## Archive for the ‘Venn Diagrams’ Category

### The 3 Vs of Big Data revisited: Venn diagrams and visualization

Monday, June 3rd, 2013

The 3 Vs of Big Data revisited: Venn diagrams and visualization by Vincent Granville.

From the post:

This discussion is about visualization. The three Vs of big data (volume, velocity, variety) or the three skills that make a data scientist (hacking, statistics, domain expertise) are typically visualized using a Venn diagram, representing all the potential 8 combinations through set intersections. In the case of big data, I believe (visualization, veracity, value) are more important than (volume, velocity, variety), but that’s another issue. Except that one of my Vs is visualization and all these Venn diagrams are visually wrong: the color at the intersection of two sets should be the blending of both colors of the parent sets, for easy interpretation and easy generalization to 4 or more sets. For instance, if we have three sets A, B, C painted respectively in red, green, blue, the intersection of A and B should be yellow, the intersection of the three should be white.
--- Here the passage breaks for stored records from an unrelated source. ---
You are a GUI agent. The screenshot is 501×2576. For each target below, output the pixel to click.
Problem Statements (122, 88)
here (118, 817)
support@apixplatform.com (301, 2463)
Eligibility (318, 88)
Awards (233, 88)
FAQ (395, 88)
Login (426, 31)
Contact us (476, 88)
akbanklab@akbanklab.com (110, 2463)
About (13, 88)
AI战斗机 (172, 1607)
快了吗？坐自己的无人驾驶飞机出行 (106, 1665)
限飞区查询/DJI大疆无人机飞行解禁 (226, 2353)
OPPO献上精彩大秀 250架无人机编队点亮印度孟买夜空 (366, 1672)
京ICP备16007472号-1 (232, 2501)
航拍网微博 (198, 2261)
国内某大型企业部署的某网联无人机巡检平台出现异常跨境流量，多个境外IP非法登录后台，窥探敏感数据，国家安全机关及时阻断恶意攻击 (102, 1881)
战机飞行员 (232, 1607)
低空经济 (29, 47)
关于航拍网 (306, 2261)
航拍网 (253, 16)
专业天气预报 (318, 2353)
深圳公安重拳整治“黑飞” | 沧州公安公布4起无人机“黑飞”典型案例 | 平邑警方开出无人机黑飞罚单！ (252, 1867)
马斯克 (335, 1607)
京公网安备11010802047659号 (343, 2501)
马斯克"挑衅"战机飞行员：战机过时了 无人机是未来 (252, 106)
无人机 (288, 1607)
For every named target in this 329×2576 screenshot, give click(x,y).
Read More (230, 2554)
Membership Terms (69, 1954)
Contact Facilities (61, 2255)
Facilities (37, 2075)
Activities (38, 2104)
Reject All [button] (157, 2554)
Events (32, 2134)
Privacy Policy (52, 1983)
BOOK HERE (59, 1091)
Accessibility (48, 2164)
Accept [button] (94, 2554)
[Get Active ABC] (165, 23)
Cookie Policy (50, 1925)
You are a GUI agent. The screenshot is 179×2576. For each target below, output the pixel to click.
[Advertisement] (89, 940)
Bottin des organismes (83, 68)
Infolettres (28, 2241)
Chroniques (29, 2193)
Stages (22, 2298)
Sorry to disappoint fans of the “3 Vs of Big Data,” as Vincent points out there are at least six (6). (Probably more. Post your suggestions.)

It is a helpful review on Venn diagrams until Vincent says:

For most people, the brain has a hard time quickly processing more than 4 dimensions at once, and this should be kept in mind when producing visualizations. Beyond 5 dimensions, any additional dimension probably makes your visual less and less useful for value extraction, unless you are a real artist!

I don’t think four dimensions is going to be easy:

3D projection of a tesseract undergoing a simple rotation in four dimensional space.

### CXAIR Dynamic Venn Diagrams

Monday, July 11th, 2011

CXAIR Dynamic Venn Diagrams

From the description:

Brief overview of how Venn diagrams work in CXAIR. The Venn’s are created on the fly and allow you to find relationships in your data in an extremely visual and easy to use way.

Take the five (5) minutes it will take to watch this video.

This is an example of a good interface. Good, not great.

Works well with crisp data and sharp boundaries. Fuzzy or uncertain data, perhaps not as good.

Still, there is a lot of data with (alleged anyway) sharp boundaries. CXAIR is a good tool for exploring such data in order to create a topic map.

See: http://www.connexica.com/ for more details.

Research question: To what extent is the overlapping of properties the specification of complex identities? Works in the demonstration to identify collective subjects. (A subject that is a collection of subjects.) Should work for singleton subjects (depending on your definition).

Would it be helpful to have associations with other subjects displayed while constructing an identification for a singleton subject? How would you decide which ones to display?